Content that is relevant and consumable to the audience. Don't stuff ten days worth of content into two. Your agenda should reflect that.
Time for “what’s next” at the end. Everyone should be clear on what’s changing and what’s different moving forward.
A few events at night to help foster camaraderie (and to help break up the PowerPoints).
Should we plan for more or fewer presenters? What non-sales and sales supporting roles should be invited to the SKO?
This all depends on your company's goals of the event. Each presenter should have a specific role and the content should relate to the overall objective of the event. For example, if the marketing department is going to show their new campaign around subscription pricing, it should include specifically how sales can leverage that campaign. There’s no hard and fast rule for who you invite to the SKO, just keep in mind the most important thing is to evaluate the agenda, who’s speaking and determine the outcome that should come from the presentations.
How can we balance team building (aka entertainment) with learning?
It’s good to break up the widespread PowerPoints with some interaction and “fun” during the sales kickoff. You heard us talk in the webinar about not stuffing ten pounds of stuff into a five pound bag. That metaphor is also good for balancing entertainment with useful content. Ensure there is enough learning planned that the SKO helps to move the needle and change behavior. The only way you’re going to get a receptive audience is if you balance that “hard” content with some opportunity for the team to relax and enjoy their colleagues. When you look at the agenda, ask yourself:
Is this agenda driving the objective?
Are we ensuring that there isn’t too much information?

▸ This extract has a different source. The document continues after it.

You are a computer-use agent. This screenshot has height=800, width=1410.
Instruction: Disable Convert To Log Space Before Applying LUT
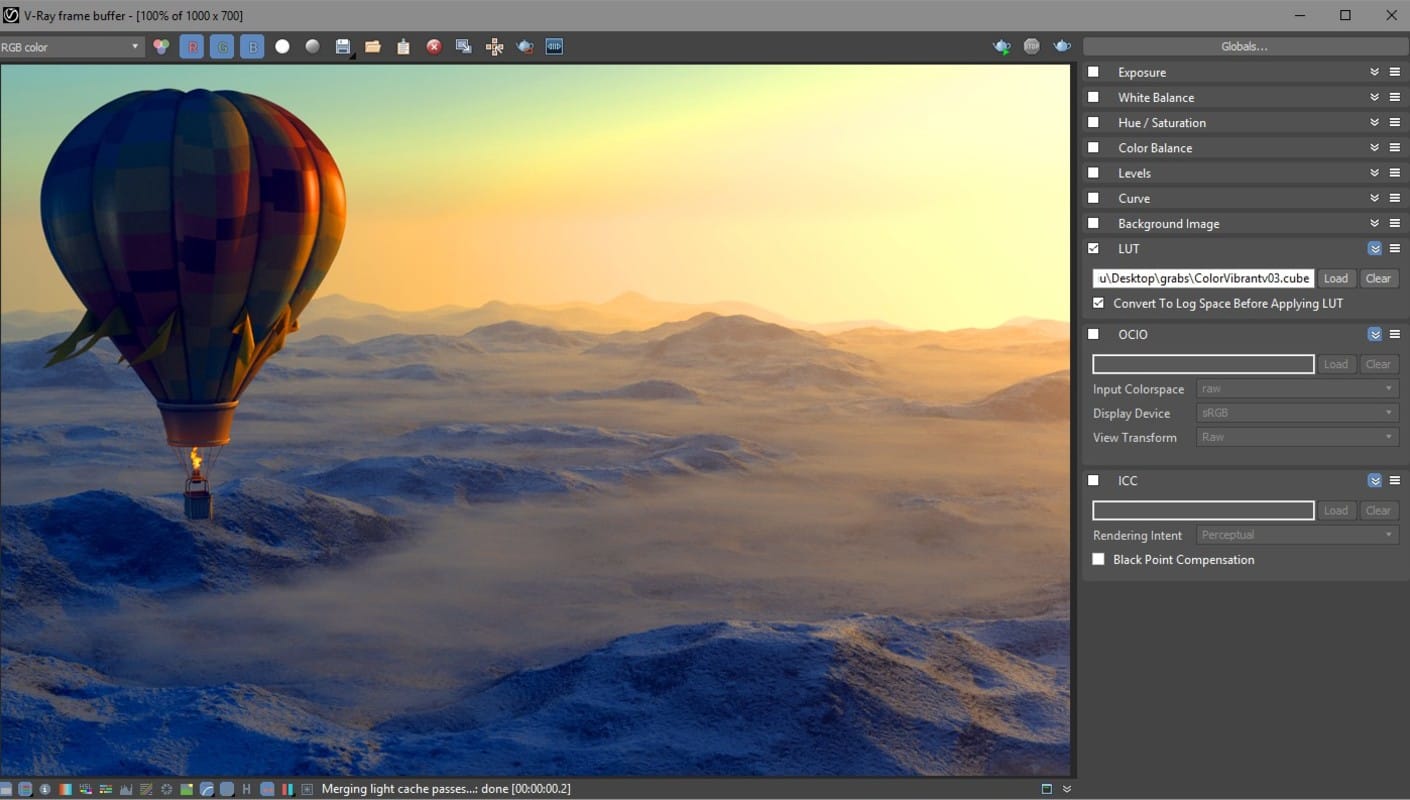click(1098, 303)
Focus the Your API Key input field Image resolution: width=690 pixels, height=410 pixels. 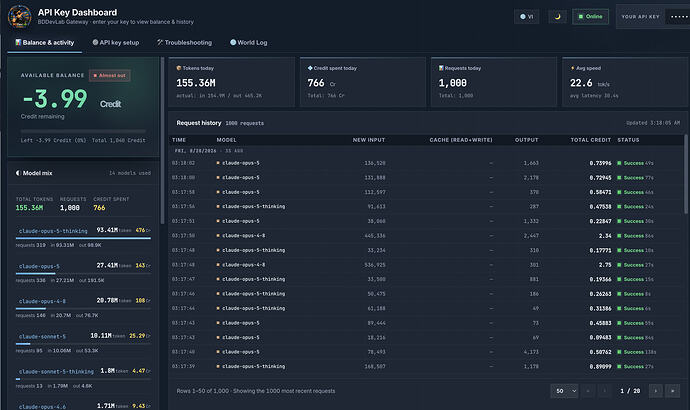[678, 17]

Do we have a balance of interactive group work and straight presentations?
Have we broken up the learning with some more relaxed activities?
If you can say “yes” to these questions, you’ve got the balance. Just make sure there are clear commitments-to-action (CTAs) at the end of the event. Great dinners foster great relationships and teamwork. Clear CTAs ensure you get the ROI needed on your sales kickoff event. In the Facebook Live chat, we talked about some things we've heard about companies doing to break up the event. (It's about 17 minutes in).
What is the most value for sales reps attending an SKO?
Your sales reps want to know if they can be successful in the upcoming year at your company. They’ll get the most value out of tasks and tactics that will help them sell more, faster. There’s not a salesperson out there that doesn’t want to increase his/her commissions. The most valuable part of an SKO is when there is clear and consumable content that a salesperson can use immediately creating and capturing value for his/her clients.
What is your recommended percentage of time broken down between recognition, enablement (training), and motivation?
We received a lot of these “percentage” type questions and it all comes back to what you’re trying to achieve with the event. In our Facebook Live discussion (at about 4:30), Chief Operating Officer Dave Davies suggested allocating 60% of the time on skills, 20% of the time to applied knowledge (hands-on activities) and 20% on emotion/human connection type activities. Set the objectives for the event, specific to the people in the room. Give each component the time it needs, but be sure you are allocating time to what is most important for you as a leader and for your organization.
How can we break away from "death by PowerPoint"? Also how can we accommodate the request for smaller, more intimate sessions with so many people?
PowerPoint slides can be effective, but if you do too many of them they can run together and they lose their effectiveness. The key here is to make sure you are balancing the slides with different activities. Consider how you may be able to incorporate different modalities to present the content. Things like videos or a Q&A session can all help break up the slide presentations. Another good thing to do is to assess your agenda and look for opportunities to do small group work or breakouts. Also, prior to the event, consider any pre-work opportunities that may help cut down the amount of PowerPoint content.